That's not to say that disfluency and uncertainty are never relevant. However, it's neither a necessary nor a sufficient condition for unreduction. We already know that uncertainty (real or feigned) is not an essential ingredient in unreduction, because of citation-form and contrastive pronunciations. What we're adding here is the idea that there's a species of article-unreduction that is mainly about vocal underlining of the following word or phrase. (There's clearly another form of article-unreduction as well, a sort of reading pronunciation that can occur even in quite fluent reading from some speakers, especially those that are less well educated.)

Sometimes when Reynolds uses unreduced articles, it does indeed seem plausibly to be linked to uncertainty about what to say next. Here's an example from about 7:20 of the interview:

uh in fact I got an email just today about that, I had linked to the¹ blog of a² military guy in Iraq
uh named L T Smash, that's not his real name, I
actually know his real name, but
but he blogs anonymously [audio link]

Here both the "the" and the "a" are unreduced; there are no silent pauses or overt disfluencies, but Reynolds slows down as he thinks about how to describe Lt. Smash and his blog, perhaps inhibited by the problem of internally swapping the pseudonym for the true name.

Switching away from Reynolds for a moment, here's another example of emphatic unreduction of a, from NASA's 7/29/2005 Mission Status Briefing. Phil Engelauf is answering a question from the AP's Marcia Dunn, about 17 minutes into the briefing. I've divided (this small piece of) his answer into breath groups:

There has been some discussion about whether or not we might send the crew
to uh take a close look at or remove one of those gap fillers that's protruding
uh that is a¹ very very preliminary discussion at this point, ((it-)) we've been sort of asked to uh [audio link]
take a look at what the impact of doing that would be
uh I don't think that there's a consensus that that's required yet
it's really just a-² a preliminary "what if" discussion [audio link]

Case 1 is "a" pronounced [ej] without any pause or pseudopause and without any indication of disfluency or uncertainty. Nor is the following word technical or rare or hard-to-understand -- it's just plain old very, somewhat emphasized. In my opinion, this is basically the same phenomenon as the unreduced a in George Vecsey's comment that Lance Armstrong "goes out as a great champion with a clean record".

Case 2 is "a" followed by a short pause and a repetition. Despite the disfluency and the speaker's clear momentary uncertainty about how to go forward, "a" is pronounced [ə] here.

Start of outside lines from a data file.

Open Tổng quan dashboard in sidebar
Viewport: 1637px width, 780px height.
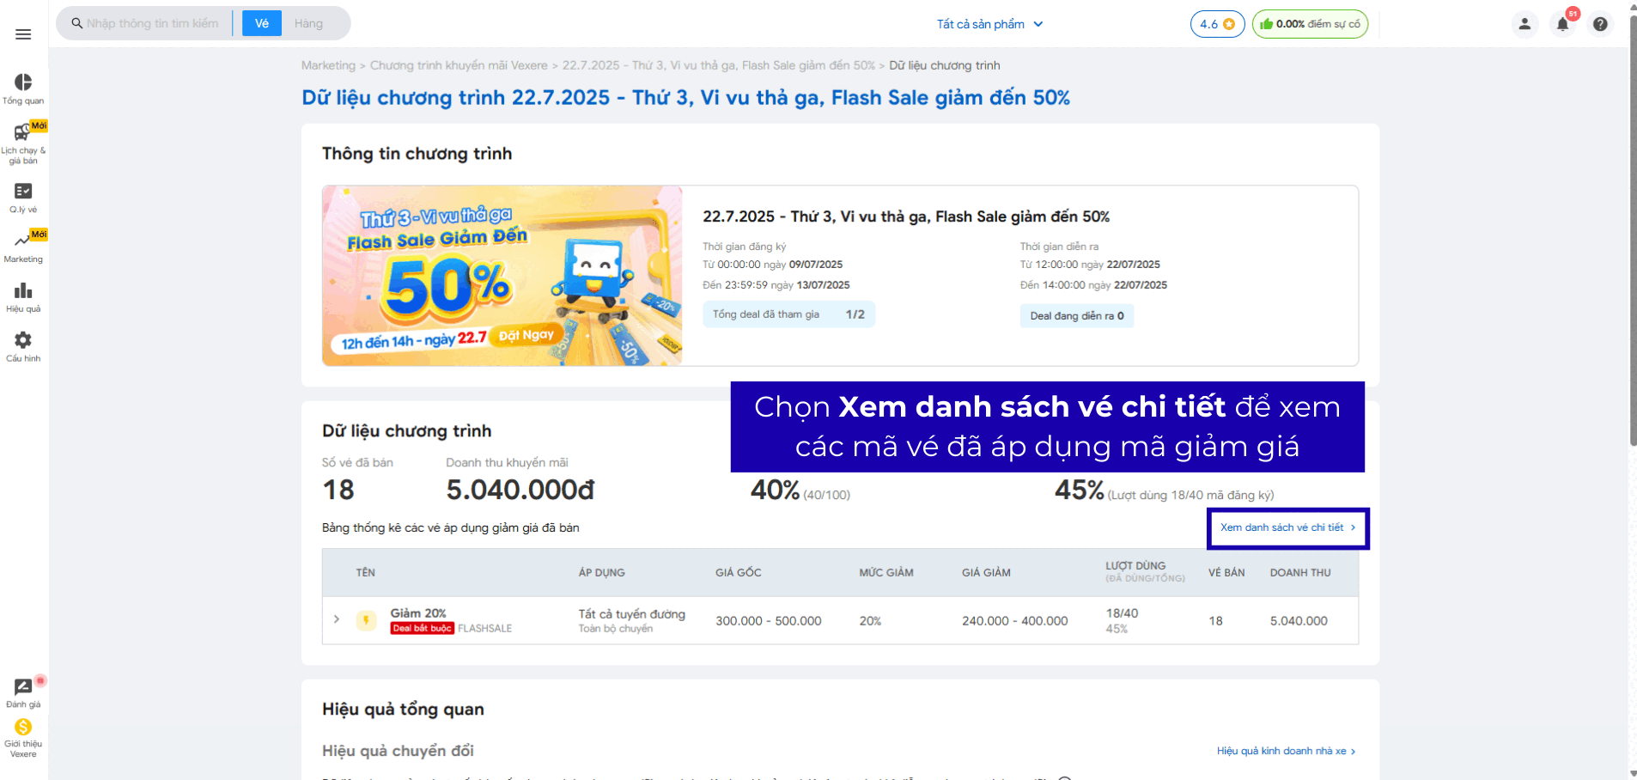point(23,83)
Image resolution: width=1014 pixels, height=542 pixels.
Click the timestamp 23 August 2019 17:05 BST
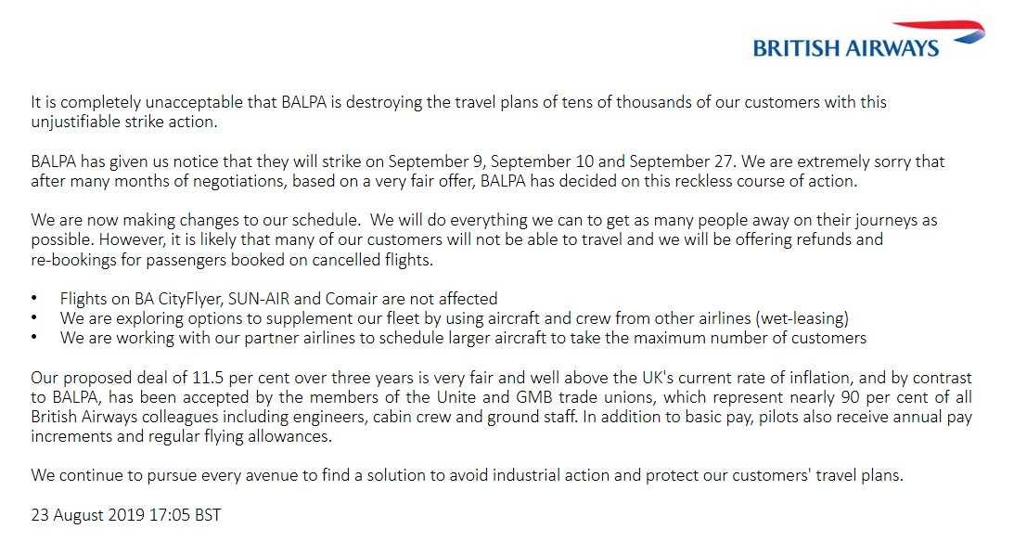126,514
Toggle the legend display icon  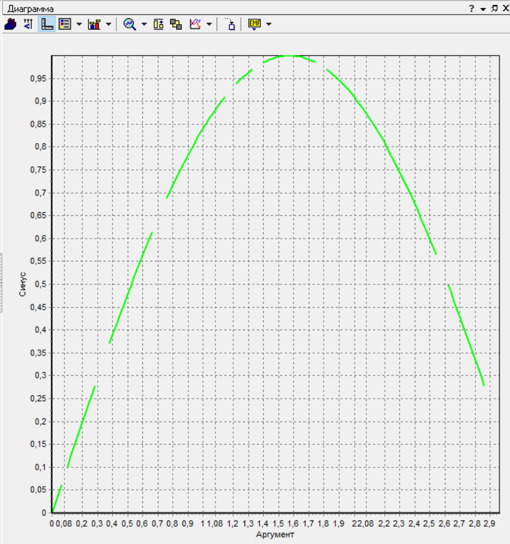(x=65, y=24)
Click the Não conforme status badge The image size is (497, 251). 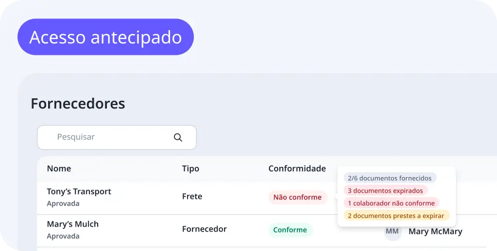pyautogui.click(x=297, y=197)
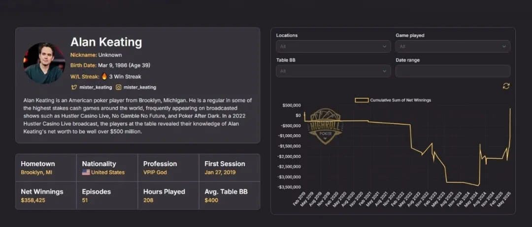Click the Hours Played stat card
This screenshot has width=532, height=227.
click(x=168, y=196)
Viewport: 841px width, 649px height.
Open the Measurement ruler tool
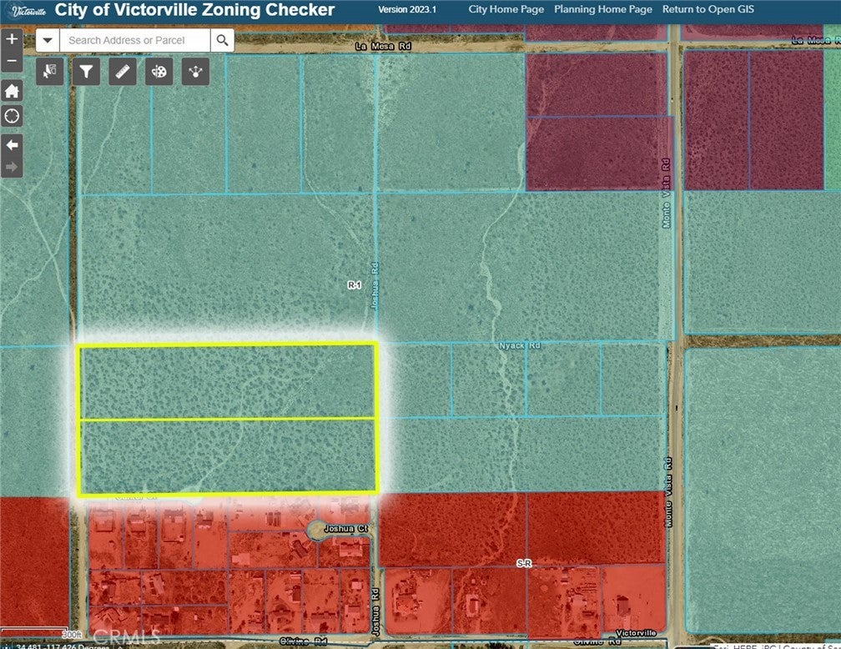click(122, 73)
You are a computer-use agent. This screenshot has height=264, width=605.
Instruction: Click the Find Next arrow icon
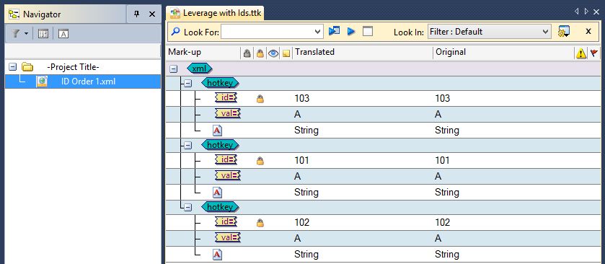point(351,32)
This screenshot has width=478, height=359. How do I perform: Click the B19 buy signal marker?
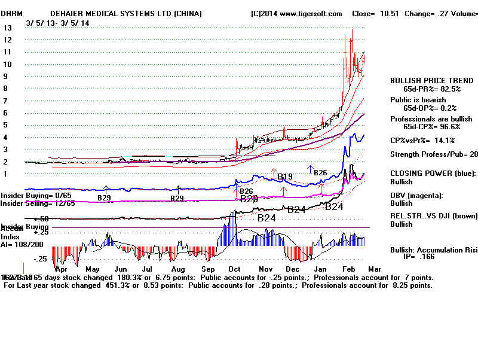pyautogui.click(x=284, y=177)
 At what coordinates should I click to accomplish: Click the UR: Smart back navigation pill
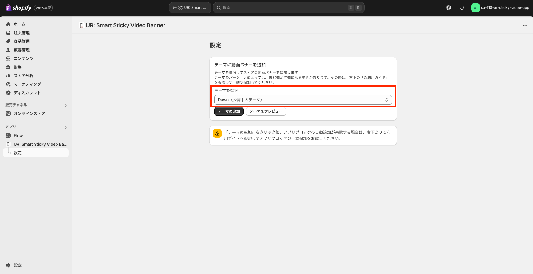click(190, 8)
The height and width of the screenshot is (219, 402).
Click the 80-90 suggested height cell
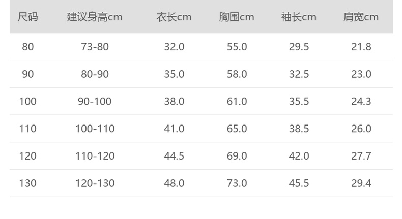(95, 74)
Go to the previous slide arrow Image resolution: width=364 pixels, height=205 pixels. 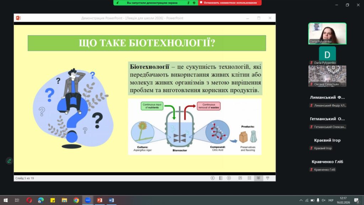coord(213,178)
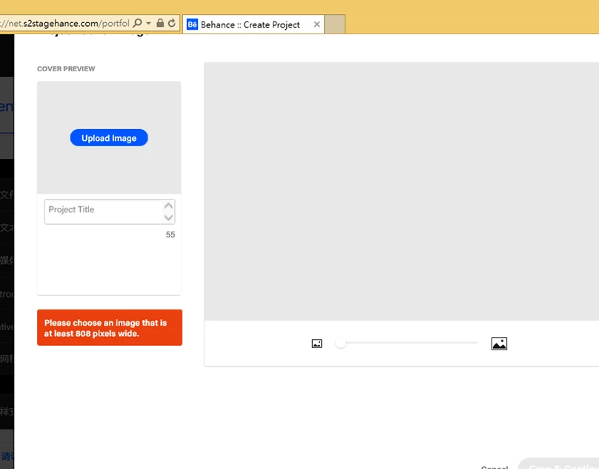Click the Behance favicon on the tab
The image size is (599, 469).
click(x=192, y=24)
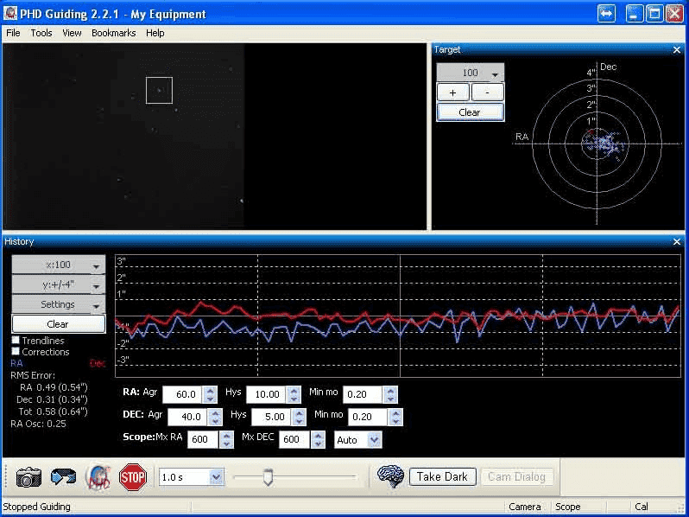Click the Take Dark button
The width and height of the screenshot is (689, 517).
(442, 476)
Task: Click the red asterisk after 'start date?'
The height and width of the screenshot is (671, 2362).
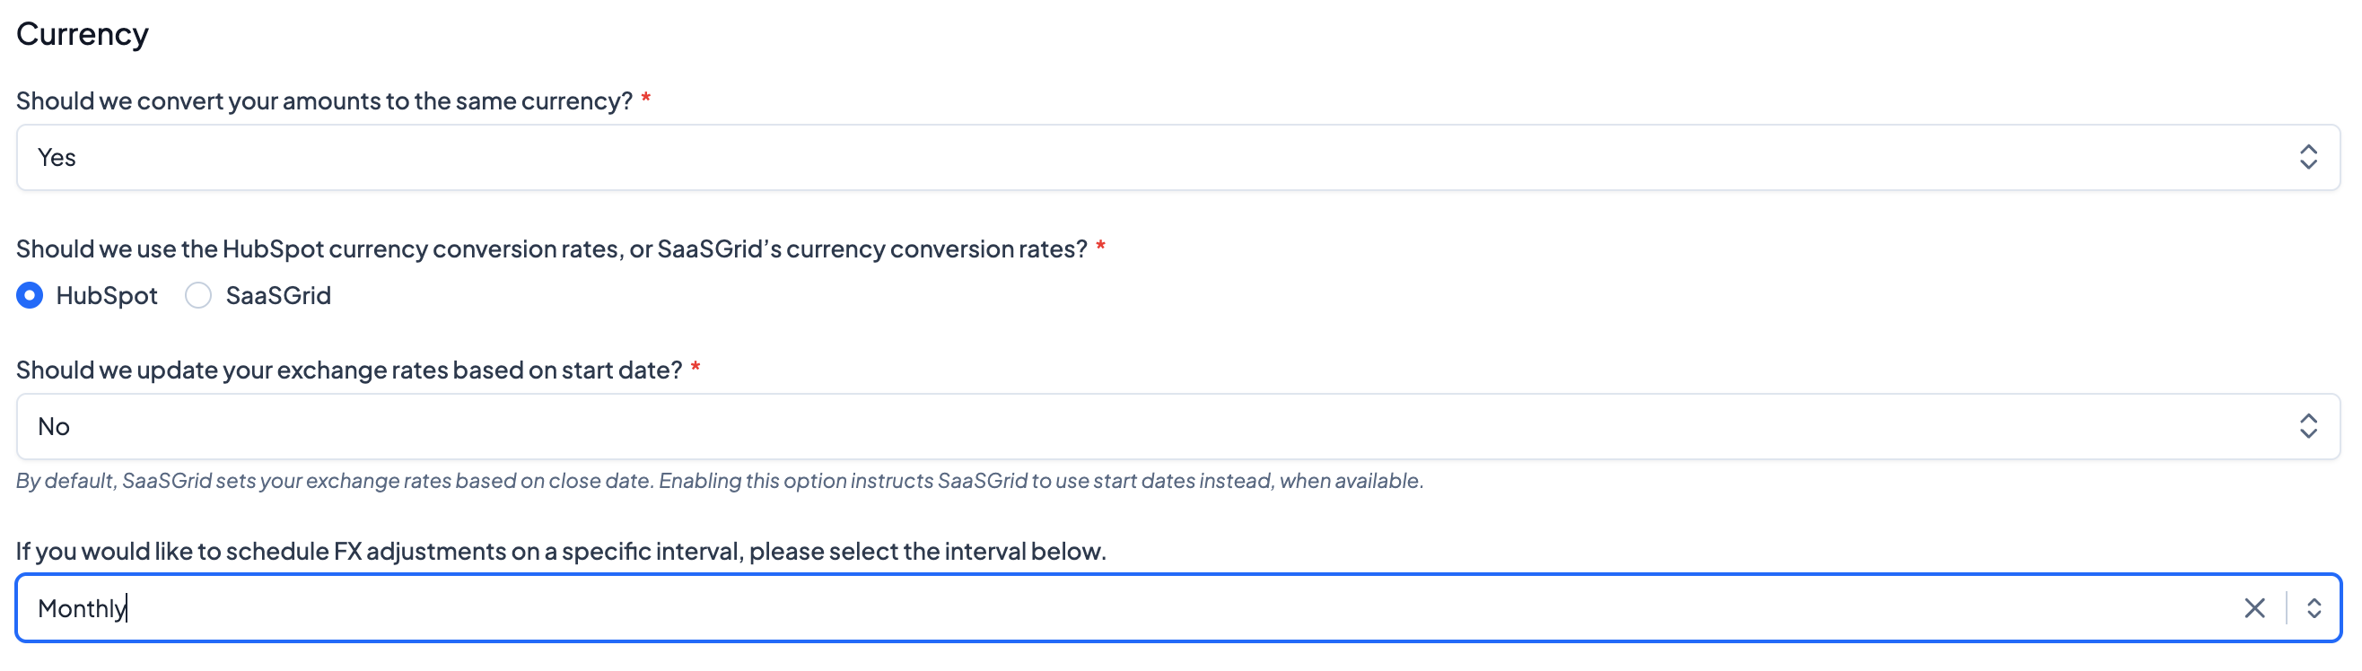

And for another interesting bit of anecdotal phonetics, this time from Britspeak, here's another example that I heard this morning as I was writing this post (from the BBC Newshour 8/3/2005 12:00 GMT edition, about 48 minutes into the hour). Former Ford president Sir Nick Scheele is being interviewed:

BBC:	... the American car companies are terminally uncompetitive, aren't they?
Scheele:	ah th- they have a huge problem there is no question that the health care cost problem allied to declining profitability is causing a major squeeze -- however I think to say that this is terminal is m- a vast exaggeration. [audio clip]

In this case, "a major squeeze" has [ej] (or really in this case more like [e]), while "a huge problem" and "a vast exaggeration" have[ə]. The three phrases "huge problem", "major squeeze" and "vast exaggeration" are all reasonable candidates for being underlined, while the only one of them near a disfluency is "vast exaggeration". So the emphatic unreduction theory can't claim any sort clean sweep here; but the think-pause theory doesn't help at all. In fact, these few data points might make you think that Sir Nick has some sort of vowel harmony thing going on...

In a later post, I'll take a critical look at the details of the Fox Tree & Clark paper. In particular, I'll look at their finding that

"About 20% of the time, speakers continue after THIY without further disruption, apparently able to repair the problem in time. But about 80% of the time they deal with the problem by pausing, repeating the article, repairing what they were about to say, or abandoning their original plans altogether"

which was based on counts made from the transcriptions in a British speech corpus for which audio was not available to them, but seems quantitatively very far away from the numbers that we've been seeing in material for which we have the audio. It's hard to tell whether this is because of dialect differences or because of some sort of transcription bias.

Posted by Mark Liberman at 03:08 PM

On making stuff up

Mean media metaphor of the month: Jack Shafer's judgment on Judge Richard Posner's essay "Bad News":

Maybe Posner should stop composing his essays with a paint roller and switch to a Sanford Uniball Micro.

Courtesy aside, Shafer's criticisms are reasonable ones: Posner's piece links broad-brush conventional wisdom about lowered barriers to entry with mostly-unsupported assertions about increased sensationalism and polarization. However, Shafer ends his critique with an astonishing and gratuitous piece of quantitative idiocy, which significantly undermines his whole "let's draw rational conclusions from documented facts" stance.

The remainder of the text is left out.